3. A complete fracture at the Le Fort III level cannot occur without fracture of each zygomatic arch. Coincident independent fracture of one or other zygomatic complex occurs almost invariably. The displacement of the zygomatic complex will be detectable by palpation, which will reveal flattening and a step deformity at the infra-orbital margin. The arch of the zygoma will exhibit tenderness and some deformity in a pure Le Fort III fracture.

4. If a finger and thumb are placed over the frontonasal suture region, and the dento-alveolar portion of the upper jaw is grasped with the other hand, movement of the entire face can be demonstrated. As mentioned previously the zygomatic bones may often be independently mobile.

5. Intra-orally there is gagging of the occlusion in the molar area, as in other fractures of the mid-face. When lateral displacement has taken place, the molar teeth will be found to be gagged on one side only with a posterior open bite on the opposite side, and deviation of the upper midline. The entire occlusal plane may have dropped, holding the mandible open, a dramatic but rather unusual finding.

6. A very loose Le Fort III fracture is usually associated with disruption of the cribriform plate area, and this type of fracture may therefore produce a profuse cerebrospinal fluid rhinorrhoea.

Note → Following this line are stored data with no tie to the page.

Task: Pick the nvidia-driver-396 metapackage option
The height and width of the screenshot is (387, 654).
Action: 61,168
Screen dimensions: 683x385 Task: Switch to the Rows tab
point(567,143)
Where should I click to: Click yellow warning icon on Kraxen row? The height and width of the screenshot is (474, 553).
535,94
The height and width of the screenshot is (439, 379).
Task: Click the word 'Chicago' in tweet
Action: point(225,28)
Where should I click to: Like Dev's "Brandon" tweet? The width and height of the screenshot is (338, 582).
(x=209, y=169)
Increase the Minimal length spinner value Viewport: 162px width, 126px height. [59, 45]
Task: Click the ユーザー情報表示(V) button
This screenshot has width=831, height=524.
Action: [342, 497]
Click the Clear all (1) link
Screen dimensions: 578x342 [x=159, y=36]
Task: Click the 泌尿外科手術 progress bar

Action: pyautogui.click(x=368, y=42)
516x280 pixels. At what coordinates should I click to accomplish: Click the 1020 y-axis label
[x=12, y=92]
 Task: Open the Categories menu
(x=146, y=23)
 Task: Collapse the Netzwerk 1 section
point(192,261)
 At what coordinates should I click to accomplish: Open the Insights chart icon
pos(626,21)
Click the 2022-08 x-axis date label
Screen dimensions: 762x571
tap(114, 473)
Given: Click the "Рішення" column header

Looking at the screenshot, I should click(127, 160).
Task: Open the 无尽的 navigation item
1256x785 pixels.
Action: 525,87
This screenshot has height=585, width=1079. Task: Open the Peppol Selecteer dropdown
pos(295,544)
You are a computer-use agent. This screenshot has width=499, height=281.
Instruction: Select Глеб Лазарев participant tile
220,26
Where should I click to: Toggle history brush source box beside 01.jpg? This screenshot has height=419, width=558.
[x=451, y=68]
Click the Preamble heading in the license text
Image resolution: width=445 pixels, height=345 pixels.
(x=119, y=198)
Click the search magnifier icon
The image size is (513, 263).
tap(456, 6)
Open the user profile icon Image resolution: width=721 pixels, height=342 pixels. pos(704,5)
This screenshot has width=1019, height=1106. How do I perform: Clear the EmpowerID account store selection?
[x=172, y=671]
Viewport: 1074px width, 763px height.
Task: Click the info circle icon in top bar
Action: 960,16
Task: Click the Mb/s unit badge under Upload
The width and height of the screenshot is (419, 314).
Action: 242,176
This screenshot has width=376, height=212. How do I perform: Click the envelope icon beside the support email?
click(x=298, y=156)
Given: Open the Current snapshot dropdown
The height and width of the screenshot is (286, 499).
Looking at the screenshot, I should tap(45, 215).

In this situation the possibility of an intracranial aerocele must be considered seriously, and serial radiographs of the skull should be taken during the first few days after injury.

Summary of possible clinical findings in an isolated Le Fort III fracture

1. Tenderness and separation at frontozygomatic suture.

2. Tenderness and deformity of zygomatic arches.

3. Lengthening of face.

4. Depression of ocular levels.

5. Enophthalmos.

6. Pseudoptosis or 'hooding' of eyes.

7. Lengthening and sometimes extreme disorganization of nasal skeleton.

8. Often profuse cerebrospinal fluid rhinorrhoea.

9. Tilting of the occlusal plane with gagging on one side only.

10. Lateral displacement of midline of upper jaw.

11. Mobility of whole of facial skeleton as a single block.